* AVAILABLE DATA
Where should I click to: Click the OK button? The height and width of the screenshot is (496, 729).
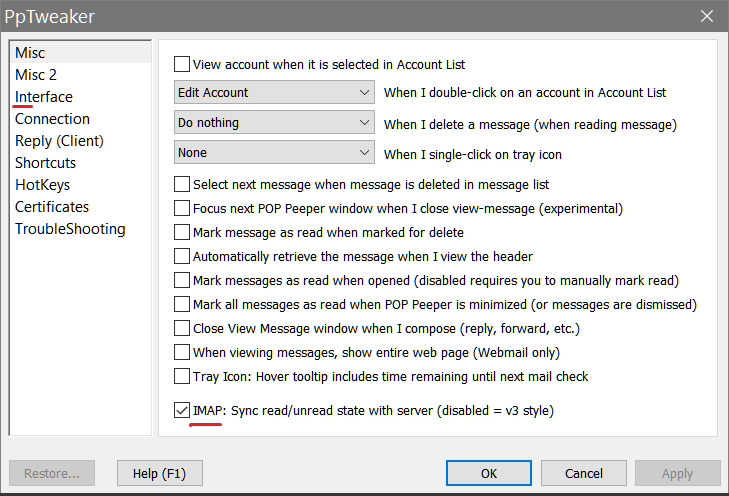point(489,473)
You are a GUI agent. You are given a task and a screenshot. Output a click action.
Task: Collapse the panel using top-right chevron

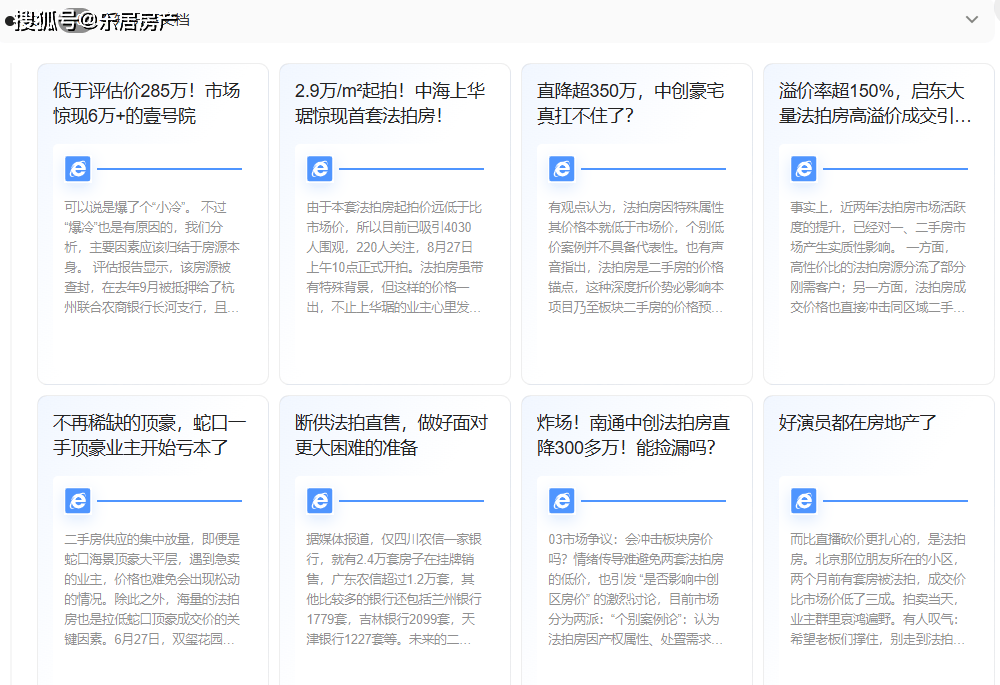(x=971, y=19)
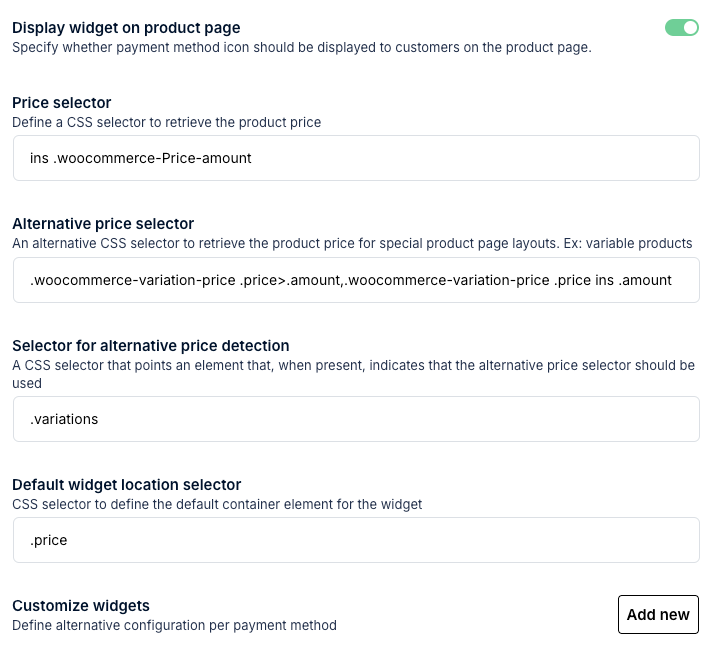The height and width of the screenshot is (659, 724).
Task: Focus the Default widget location selector field
Action: [356, 540]
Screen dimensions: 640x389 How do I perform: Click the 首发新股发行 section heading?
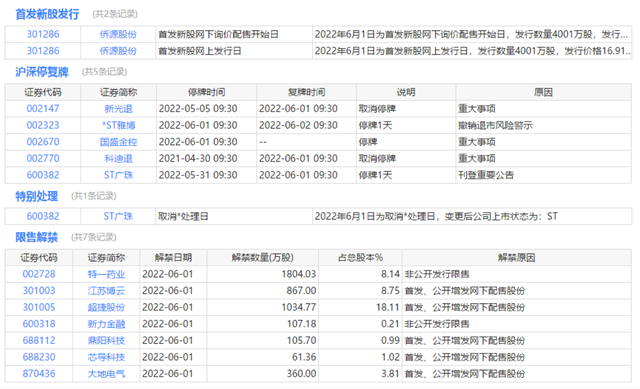[47, 14]
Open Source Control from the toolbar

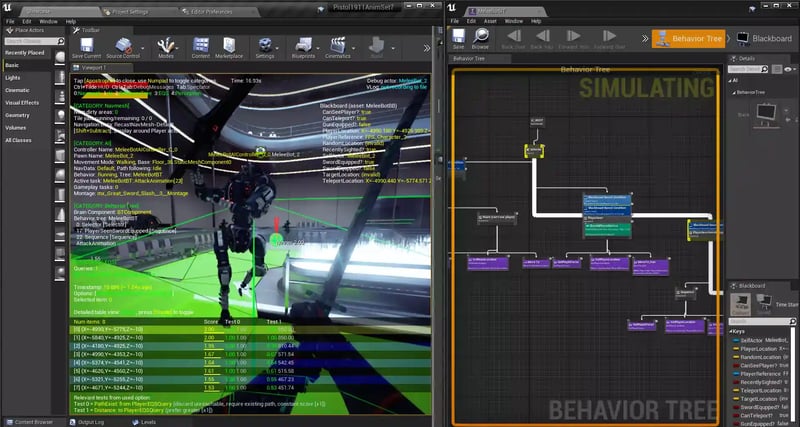[122, 46]
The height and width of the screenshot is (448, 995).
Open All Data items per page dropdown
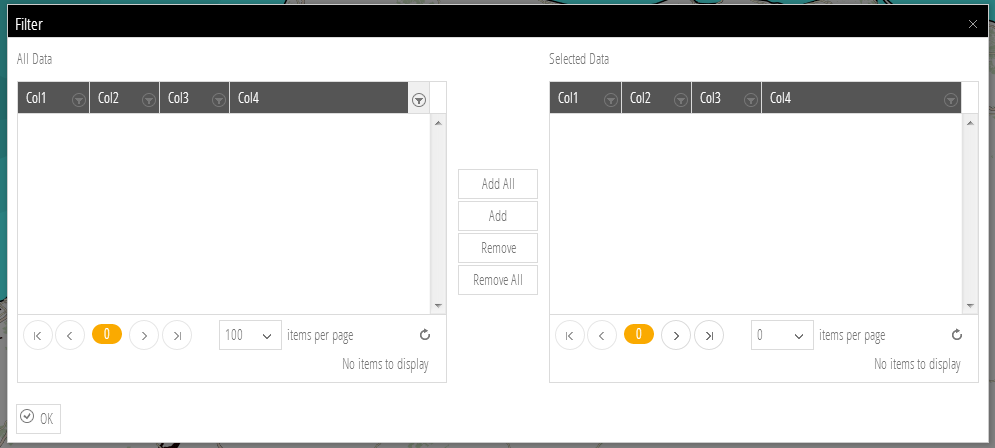250,336
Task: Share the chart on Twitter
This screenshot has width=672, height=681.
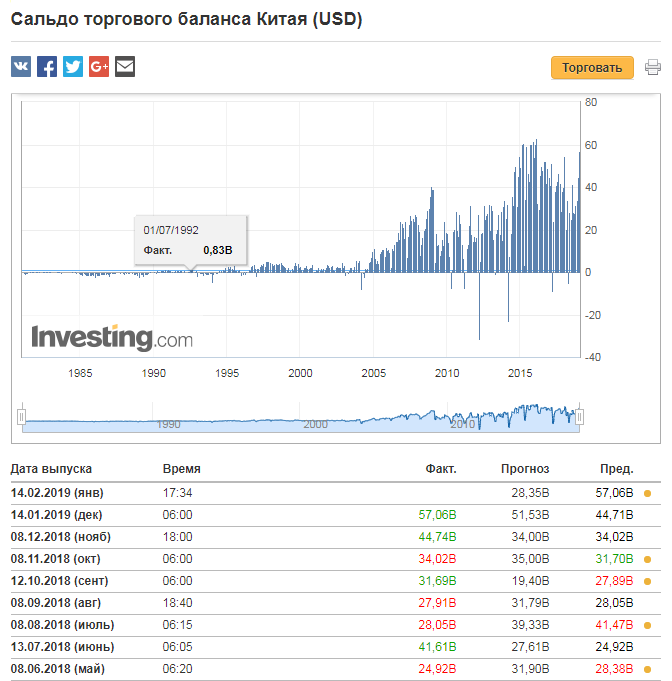Action: [x=73, y=66]
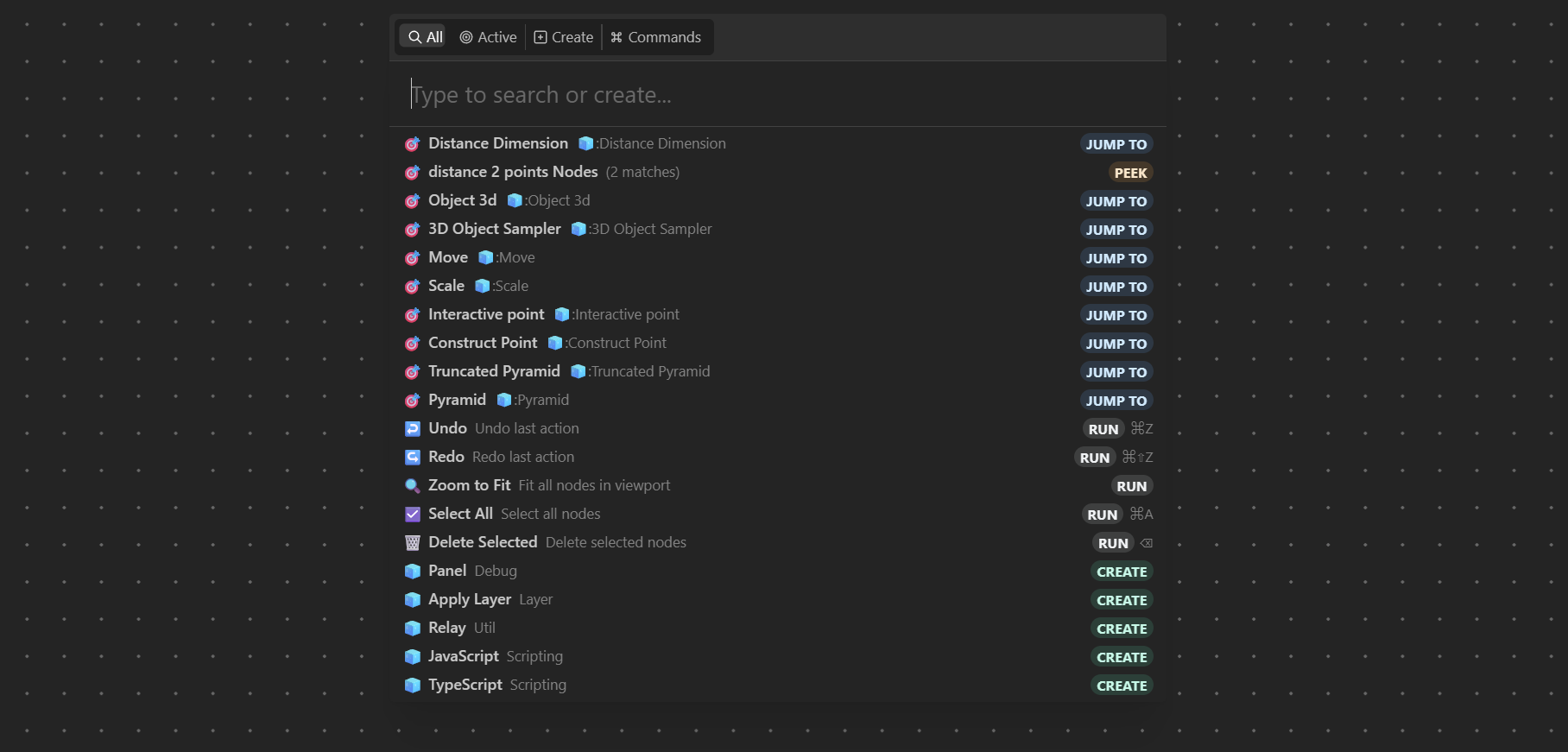This screenshot has width=1568, height=752.
Task: Click the target icon beside Truncated Pyramid
Action: tap(413, 372)
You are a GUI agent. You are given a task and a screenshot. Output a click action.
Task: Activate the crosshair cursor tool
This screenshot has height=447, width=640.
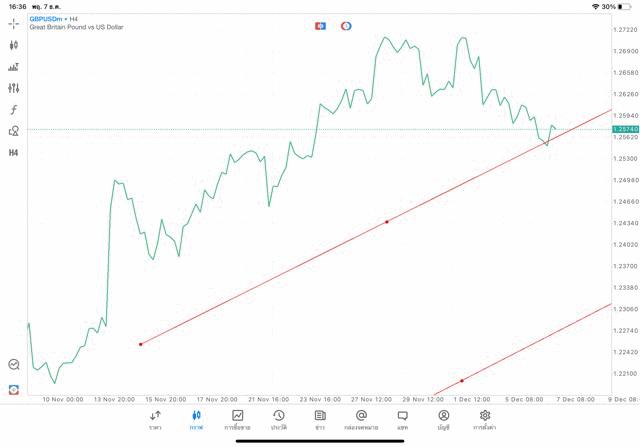(x=14, y=23)
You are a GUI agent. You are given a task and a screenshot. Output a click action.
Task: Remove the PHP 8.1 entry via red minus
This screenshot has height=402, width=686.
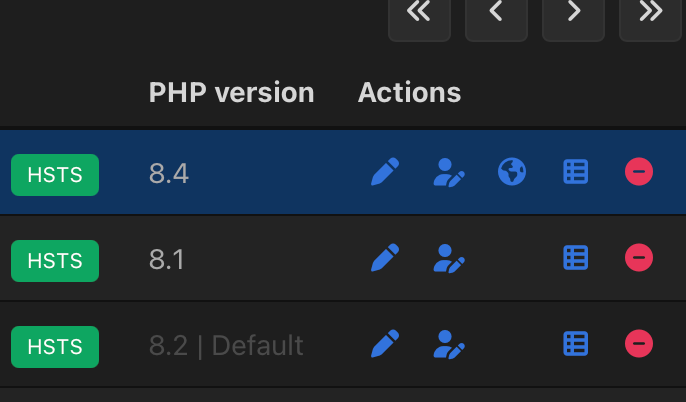(x=639, y=259)
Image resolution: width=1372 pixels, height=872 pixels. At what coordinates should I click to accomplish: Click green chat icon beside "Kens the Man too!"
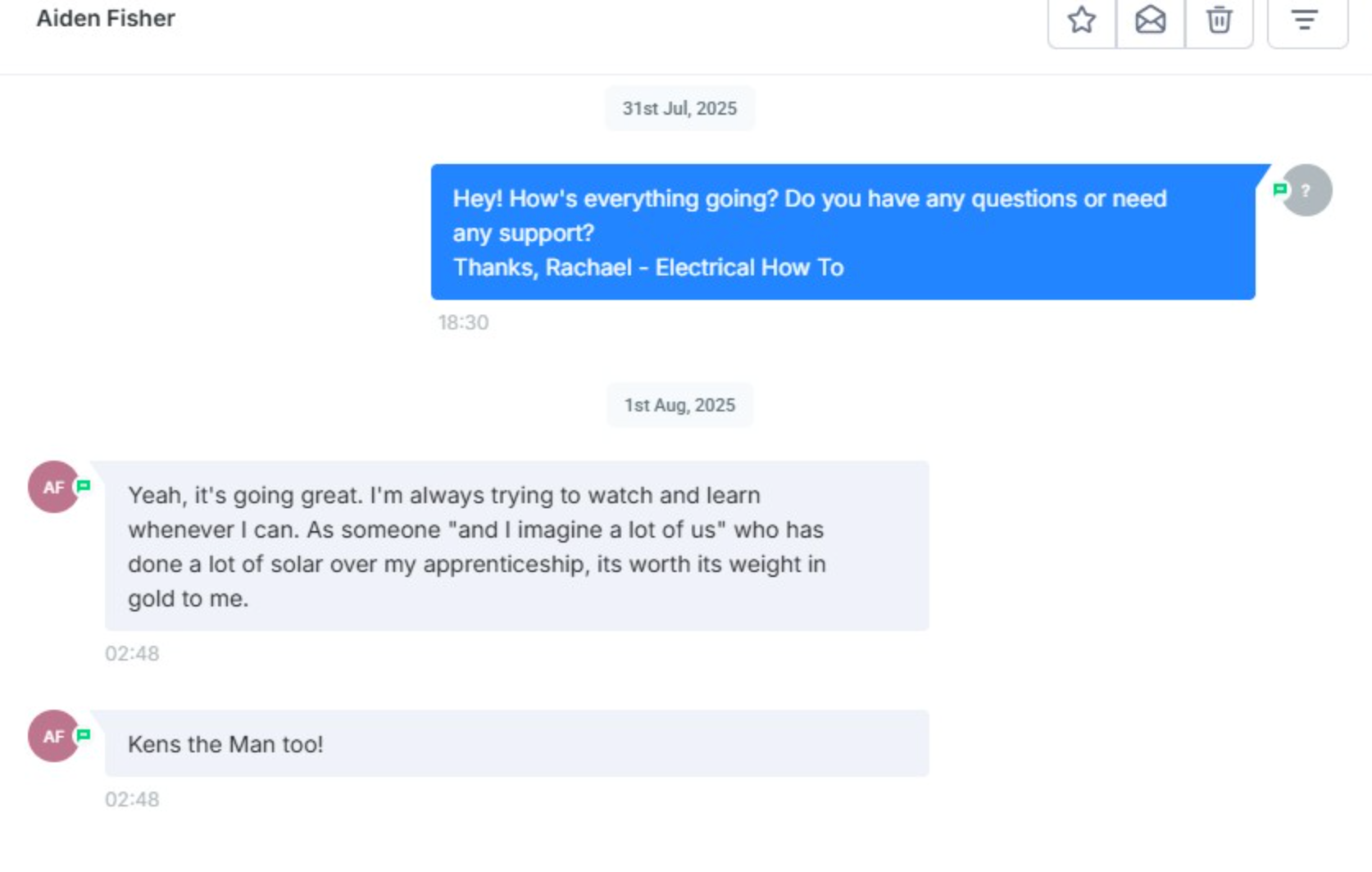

* WORK TASK
Your reply should hold every line of the material, unaltered, and not one picture.

* RESULT OF THE EXERCISE
Where should I click to: Click the OK button? The height and width of the screenshot is (496, 729).
point(489,473)
You are a GUI agent. You are given a task and a screenshot. Output a click action.
Task: Collapse the panel using top-right chevron

(x=971, y=19)
The height and width of the screenshot is (659, 724).
Task: Focus the Default widget location selector field
Action: [356, 540]
Screen dimensions: 640x389 How do I perform: Click the 首发新股发行 section heading?
[47, 14]
Open Source Control from the toolbar

[122, 46]
The height and width of the screenshot is (448, 995).
Open All Data items per page dropdown
250,336
Task: Share the chart on Twitter
This screenshot has width=672, height=681.
Action: [x=73, y=66]
This screenshot has width=1568, height=752.
Task: Click the target icon beside Truncated Pyramid
Action: tap(413, 372)
You are a GUI agent. You are given a task and a screenshot. Output a click action.
Task: Activate the crosshair cursor tool
This screenshot has height=447, width=640.
(x=14, y=23)
You are a GUI agent. You are given a task and a screenshot. Output a click action.
Task: Remove the PHP 8.1 entry via red minus
This screenshot has height=402, width=686.
(x=639, y=259)
Image resolution: width=1372 pixels, height=872 pixels. At what coordinates should I click to accomplish: Click green chat icon beside "Kens the Man too!"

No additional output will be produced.